Bankcard costs increased 17% for the three months ended September 30, 2007, and 22% on a year-to-date basis, compared to the same periods in 2006. These increases correspond directly to the higher volumes of customer activity and additional debit cards issued to customers, which has also produced a greater increase in the related bankcard revenue included Peoples’ e-banking income. Overall, management feels the additional bankcard costs are reasonable considering the higher net bankcard revenue through nine months of 2007. Peoples’ e-banking services also make it easier and more convenient for customers to complete transactions at a lower cost to Peoples, thus affording opportunities to improve overall relationship profitability.
Peoples’ marketing expense, which includes the cost of advertising, public relations and charitable contributions, has decreased throughout 2007, from lower costs associated with Peoples’ deposit direct mail marketing and gift program, although third quarter charitable contributions increased modestly year-over-year and tempered the overall decline in marketing expense.
Management believes non-interest expense could increase slightly in the fourth quarter of 2007 compared to the third quarter levels, due in part to costs related to the new office in Huntington, West Virginia, primarily salaries and benefit costs, net occupancy and equipment costs and marketing expense.
Income Tax Expense
For the nine months ended September 30, 2007, Peoples’ effective tax rate was 25.8%, down from 26.7% in the first half of 2007 and 26.6% through nine months of 2006. The reduction in the effective tax rate was attributable to utilization of additional tax credits in 2007. The effective tax rate of 25.8% through nine months of 2007 represents management’s current estimate for the full year 2007.

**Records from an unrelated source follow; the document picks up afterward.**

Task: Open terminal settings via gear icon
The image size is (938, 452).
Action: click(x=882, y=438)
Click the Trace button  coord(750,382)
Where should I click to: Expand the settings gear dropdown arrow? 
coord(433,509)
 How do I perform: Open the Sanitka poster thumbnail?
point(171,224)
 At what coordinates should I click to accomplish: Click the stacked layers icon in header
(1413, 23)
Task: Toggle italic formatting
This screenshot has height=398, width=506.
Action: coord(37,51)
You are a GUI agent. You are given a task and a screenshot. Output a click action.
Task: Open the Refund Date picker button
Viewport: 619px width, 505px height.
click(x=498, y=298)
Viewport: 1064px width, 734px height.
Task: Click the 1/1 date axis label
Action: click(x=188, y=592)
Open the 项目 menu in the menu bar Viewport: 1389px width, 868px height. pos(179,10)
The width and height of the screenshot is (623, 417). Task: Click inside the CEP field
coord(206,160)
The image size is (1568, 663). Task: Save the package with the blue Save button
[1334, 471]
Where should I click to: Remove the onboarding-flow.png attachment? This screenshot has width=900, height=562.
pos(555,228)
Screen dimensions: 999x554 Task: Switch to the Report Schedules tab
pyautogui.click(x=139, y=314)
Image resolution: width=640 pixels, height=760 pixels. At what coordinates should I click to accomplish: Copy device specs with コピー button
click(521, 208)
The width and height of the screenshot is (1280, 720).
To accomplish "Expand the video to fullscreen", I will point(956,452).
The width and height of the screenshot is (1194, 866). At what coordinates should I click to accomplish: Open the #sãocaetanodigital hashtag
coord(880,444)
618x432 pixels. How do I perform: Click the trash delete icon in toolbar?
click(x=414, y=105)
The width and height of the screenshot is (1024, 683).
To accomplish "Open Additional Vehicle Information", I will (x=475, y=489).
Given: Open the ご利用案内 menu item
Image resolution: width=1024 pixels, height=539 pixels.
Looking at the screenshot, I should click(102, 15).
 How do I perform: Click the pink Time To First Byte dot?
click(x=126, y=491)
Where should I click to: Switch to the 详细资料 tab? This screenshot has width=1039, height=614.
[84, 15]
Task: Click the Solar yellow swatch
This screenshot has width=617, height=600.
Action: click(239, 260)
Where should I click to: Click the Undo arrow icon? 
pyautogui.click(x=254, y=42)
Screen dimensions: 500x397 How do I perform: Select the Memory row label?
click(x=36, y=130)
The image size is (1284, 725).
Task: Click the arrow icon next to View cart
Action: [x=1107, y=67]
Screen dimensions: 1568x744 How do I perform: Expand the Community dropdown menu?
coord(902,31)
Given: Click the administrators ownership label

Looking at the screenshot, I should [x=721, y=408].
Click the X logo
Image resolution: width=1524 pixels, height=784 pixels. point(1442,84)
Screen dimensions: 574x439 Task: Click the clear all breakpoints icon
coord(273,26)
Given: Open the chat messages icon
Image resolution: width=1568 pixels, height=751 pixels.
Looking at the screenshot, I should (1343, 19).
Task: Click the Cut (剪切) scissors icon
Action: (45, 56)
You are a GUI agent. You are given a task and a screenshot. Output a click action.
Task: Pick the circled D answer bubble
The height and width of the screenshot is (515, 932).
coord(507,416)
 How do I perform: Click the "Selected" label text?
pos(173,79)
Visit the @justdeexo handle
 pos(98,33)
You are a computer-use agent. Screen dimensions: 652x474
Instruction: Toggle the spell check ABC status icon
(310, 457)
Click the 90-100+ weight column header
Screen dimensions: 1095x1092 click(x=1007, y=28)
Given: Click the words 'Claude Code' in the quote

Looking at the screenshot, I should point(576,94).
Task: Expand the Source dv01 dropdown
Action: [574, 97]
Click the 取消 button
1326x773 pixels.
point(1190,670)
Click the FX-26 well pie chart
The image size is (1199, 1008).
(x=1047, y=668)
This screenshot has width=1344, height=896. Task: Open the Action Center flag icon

Peoples has made various tax-advantaged investments as part of tax strategies designed to reduce its effective tax rate and overall tax burden. At September 30, 2007, these investments totaled $146.5 million versus $140.4 million at year-end 2006. Depending on economic and regulatory conditions, Peoples may make additional investments in the future as a means of managing its future effective tax rate.
Cash and Cash Equivalents
Cash and cash equivalents, primarily cash on hand and balances due from other banks, decreased $2.2 million during the third quarter of 2007, to $35.6 million at September 30, 2007. Since year-end 2006, cash and cash equivalents have declined $4.2 million. The amount of cash and cash equivalents fluctuates on a daily basis due to customer activity and Peoples’ liquidity needs. Management believes the current balance of cash and cash equivalents, along with the availability of other funding sources, provides Peoples with sufficient liquidity to meet its cash requirements. Further information regarding Peoples’ liquidity can be found later in this discussion under “Interest Rate Sensitivity and Liquidity.”
Investment Securities
At September 30, 2007, Peoples’ investment securities had a fair market value of $590.7 million versus $548.7 million at December 31, 2006. Through nine months of 2007, Peoples purchased $134.6 million of investment securities, which exceeded the total proceeds from calls, maturities and prepayments of $92.8 million. The fair market value of the portfolio has declined $1.2 million since year-end 2006.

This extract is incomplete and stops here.